Politico has a powerful piece by Michael Bell, a retired Lt. Commander lieutenant colonel in the Air Force, whose son was shot and killed by Wisconsin police while handcuffed. Bell pushed to bring mandatory outside reviews into the system:
It took six years to get our wrongful death lawsuit settled, and my family received $1.75 million. But I wasn't satisfied by a long shot. I used my entire portion of that money and much more of my own to continue a campaign for more police accountability. I wanted to change things for everyone else, so no one else would ever have to go through what I did. We did our research: In 129 years since police and fire commissions were created in the state of Wisconsin, we could not find a single ruling by a police department, an inquest or a police commission that a shooting was unjustified. There was one shooting we found, in 2005, that was ruled justified by the department and an inquest, but additional evidence provided by citizens caused the DA to charge the officer. The city of Milwaukee settled with a confidentiality agreement and the facts of that sealed. The officer involved committed suicide.

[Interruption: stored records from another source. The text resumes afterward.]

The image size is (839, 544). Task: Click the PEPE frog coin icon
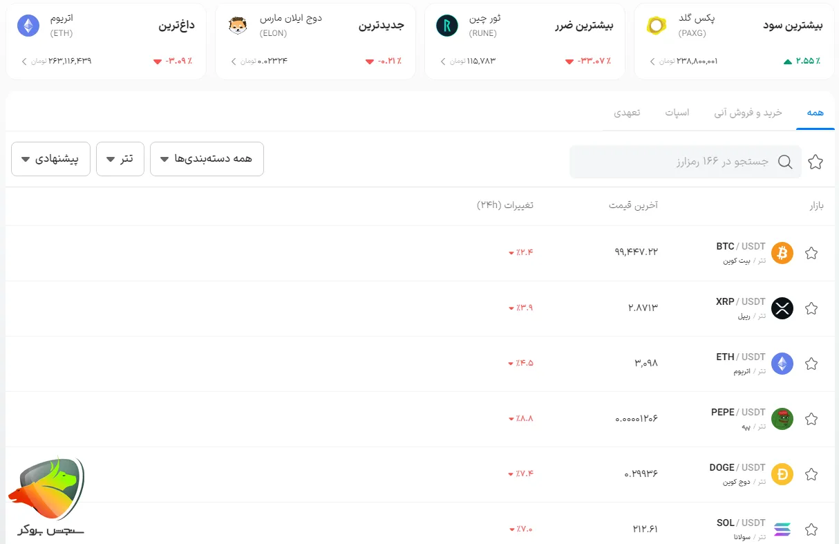[x=782, y=419]
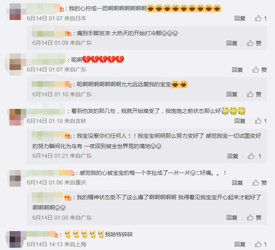This screenshot has height=250, width=275.
Task: Reply to the 厄啊 broken hearts comment
Action: click(237, 70)
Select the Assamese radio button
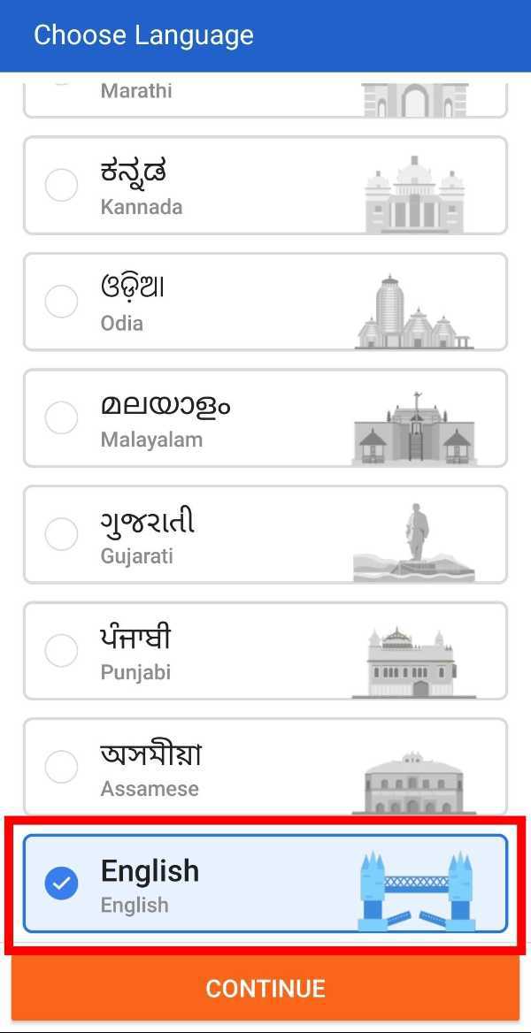Image resolution: width=531 pixels, height=1033 pixels. [x=61, y=767]
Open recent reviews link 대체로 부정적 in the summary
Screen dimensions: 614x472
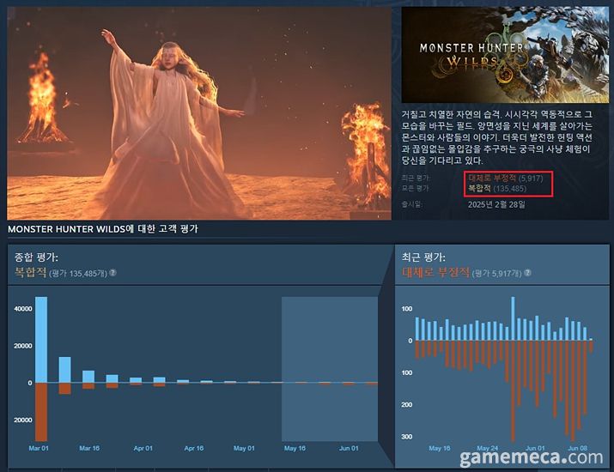[x=493, y=178]
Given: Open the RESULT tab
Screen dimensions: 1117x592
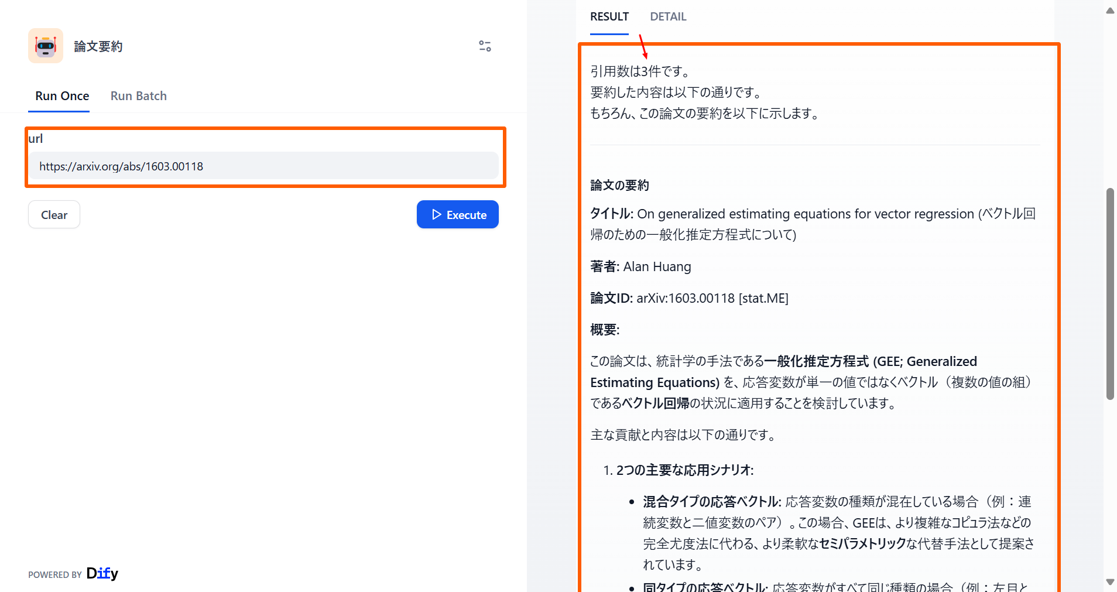Looking at the screenshot, I should [x=609, y=17].
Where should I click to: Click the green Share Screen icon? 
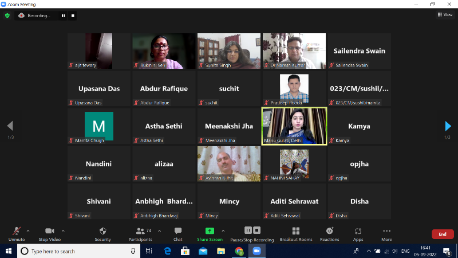pos(210,230)
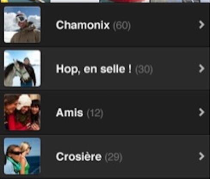Viewport: 210px width, 179px height.
Task: Click the Crosière album title text
Action: click(x=79, y=156)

The problem over many decades, in other words, was a near-total lack of accountability for wrongdoing; and if police on duty believe they can get away with almost anything, they will act accordingly. As a military pilot, I knew that if law professionals investigated police-related deaths like, say, the way that the National Transportation Safety Board investigated aviation mishaps, police-related deaths would be at an all time low.

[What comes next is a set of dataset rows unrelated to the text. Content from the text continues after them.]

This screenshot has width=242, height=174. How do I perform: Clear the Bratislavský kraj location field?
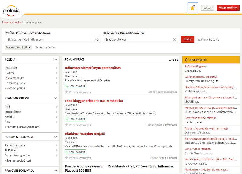tap(175, 39)
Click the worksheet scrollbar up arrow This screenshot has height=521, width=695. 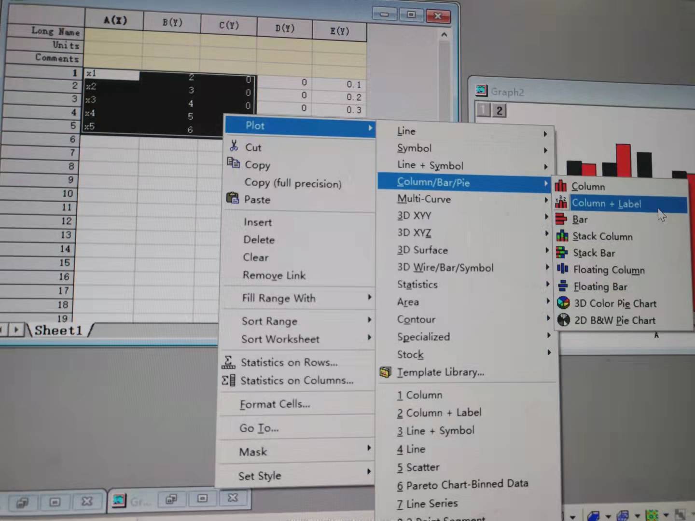click(x=444, y=34)
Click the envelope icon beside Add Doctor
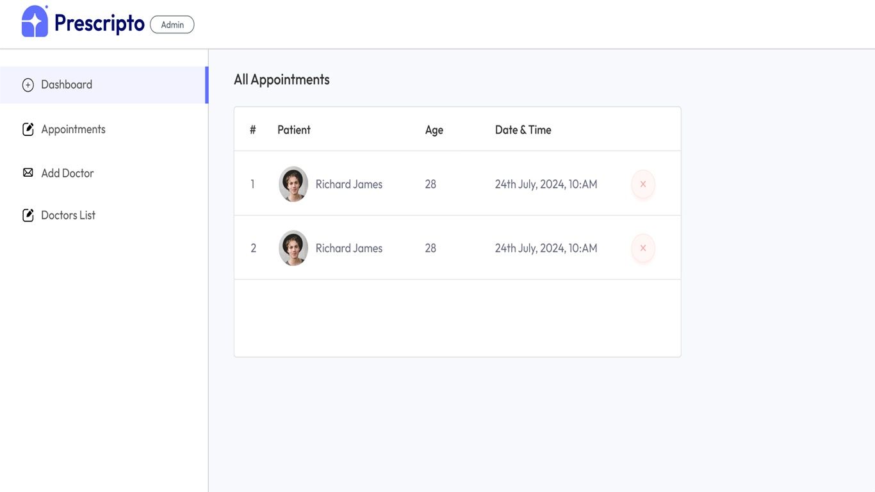The height and width of the screenshot is (492, 875). point(28,173)
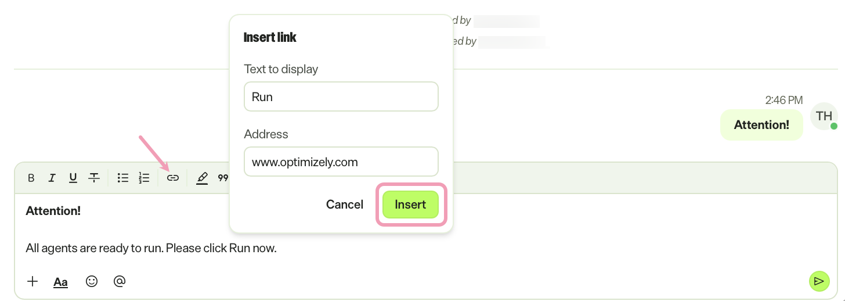
Task: Toggle italic formatting in the toolbar
Action: 52,178
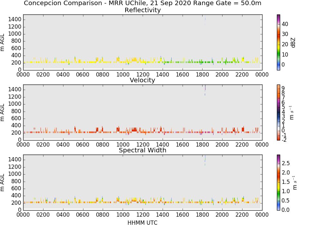Click the Spectral Width panel title
322x225 pixels.
[143, 150]
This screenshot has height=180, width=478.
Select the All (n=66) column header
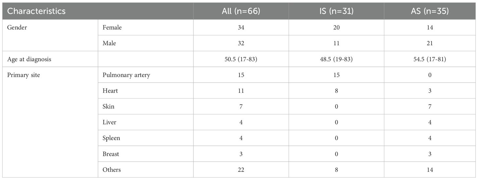pos(241,11)
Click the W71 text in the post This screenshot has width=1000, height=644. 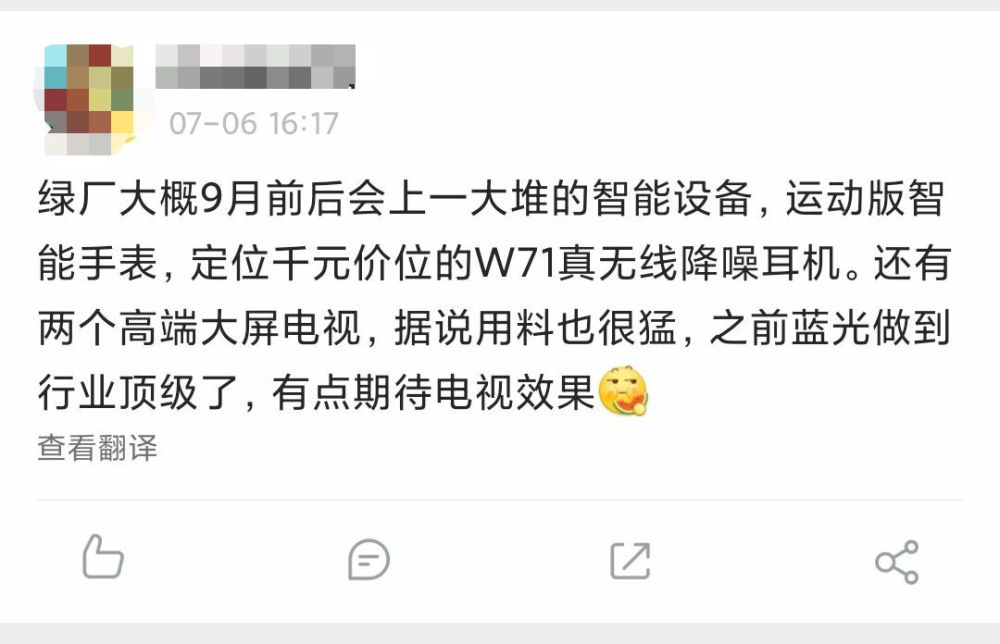point(515,263)
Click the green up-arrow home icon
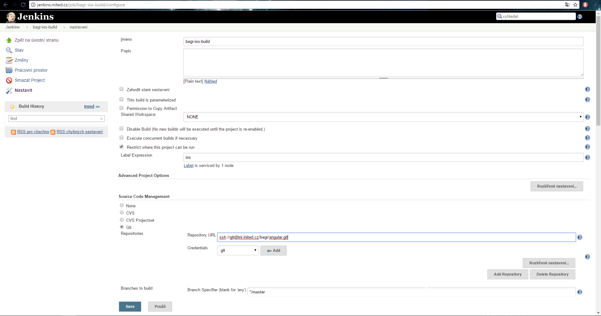The height and width of the screenshot is (316, 601). tap(9, 40)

In this case, Bell's tenacity paid off in legislative change:
In April of this year we passed a law that made Wisconsin the first state in the nation to mandate at legislative level that police-related deaths be reviewed by an outside agency. Ten days after it went into effect in May, local police shot a man sleeping on a park bench 15 times. It's one of the first incidents to be investigated under the new law.

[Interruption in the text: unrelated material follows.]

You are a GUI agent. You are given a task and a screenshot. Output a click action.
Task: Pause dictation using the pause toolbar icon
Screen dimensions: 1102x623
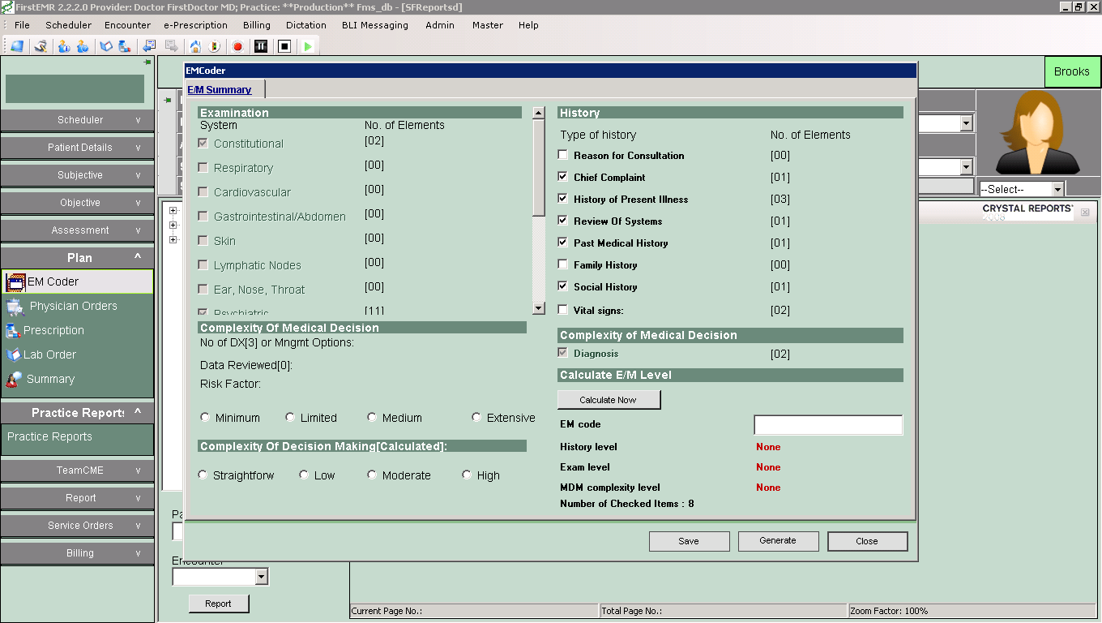click(x=261, y=46)
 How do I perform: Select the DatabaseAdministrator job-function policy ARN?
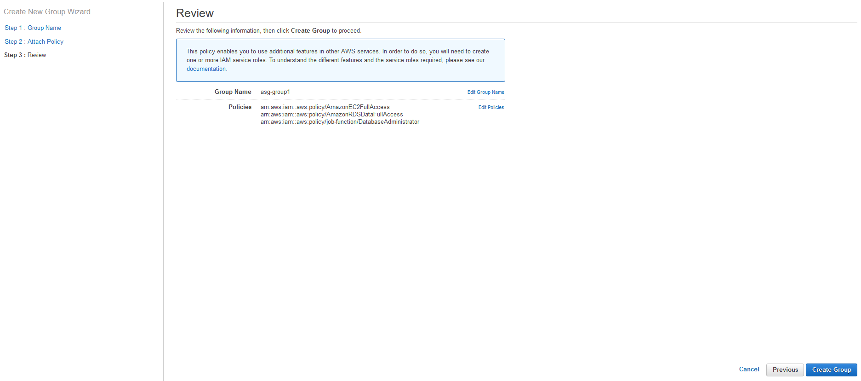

It's easy to understand why law enforcement might be slow to make common cause with this sort of review process, but just like mandating the use of wearable body-cams, the end result will be far better relationships with citizens and, in the end, many fewer problems all around.
Back in 2011, I interviewed Radley Balko, then with Reason and now with The Washington Post, about police brutality. Ironically, he said, that the rise of cell phones and other recording devices probably make it seem that the police are more violent than ever when in fact there's reason to believe the opposite. That's not an excuse for any instance of police violating anybody's rights, but it is a strong point in favor of bringing in outside reviewers. If the cops are doing their jobs properly and fairly, they will benefit greatly from having that validated by independent observers.